Interface element records:

========================================================================

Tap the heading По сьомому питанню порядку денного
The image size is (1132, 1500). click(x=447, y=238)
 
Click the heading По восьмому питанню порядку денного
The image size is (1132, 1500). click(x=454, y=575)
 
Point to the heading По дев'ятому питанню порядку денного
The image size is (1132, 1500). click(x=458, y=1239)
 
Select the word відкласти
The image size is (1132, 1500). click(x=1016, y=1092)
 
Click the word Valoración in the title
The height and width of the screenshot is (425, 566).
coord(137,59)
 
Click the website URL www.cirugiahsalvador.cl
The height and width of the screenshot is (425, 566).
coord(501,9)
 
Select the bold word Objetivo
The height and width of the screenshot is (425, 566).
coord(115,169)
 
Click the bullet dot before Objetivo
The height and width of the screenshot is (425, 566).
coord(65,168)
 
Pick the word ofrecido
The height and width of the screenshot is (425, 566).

========================================================================

Set task >> Reproduce without any change the lines of the rows from the one containing "Point to the" through the final line of the rows, inclusive.

Response >>
Point to the heading По дев'ятому питанню порядку денного
The image size is (1132, 1500). click(x=458, y=1239)
 
Select the word відкласти
The image size is (1132, 1500). click(x=1016, y=1092)
 
Click the word Valoración in the title
The height and width of the screenshot is (425, 566).
coord(137,59)
 
Click the website URL www.cirugiahsalvador.cl
The height and width of the screenshot is (425, 566).
coord(501,9)
 
Select the bold word Objetivo
The height and width of the screenshot is (425, 566).
coord(115,169)
 
Click the bullet dot before Objetivo
The height and width of the screenshot is (425, 566).
coord(65,168)
 
Pick the word ofrecido
The height and width of the screenshot is (425, 566).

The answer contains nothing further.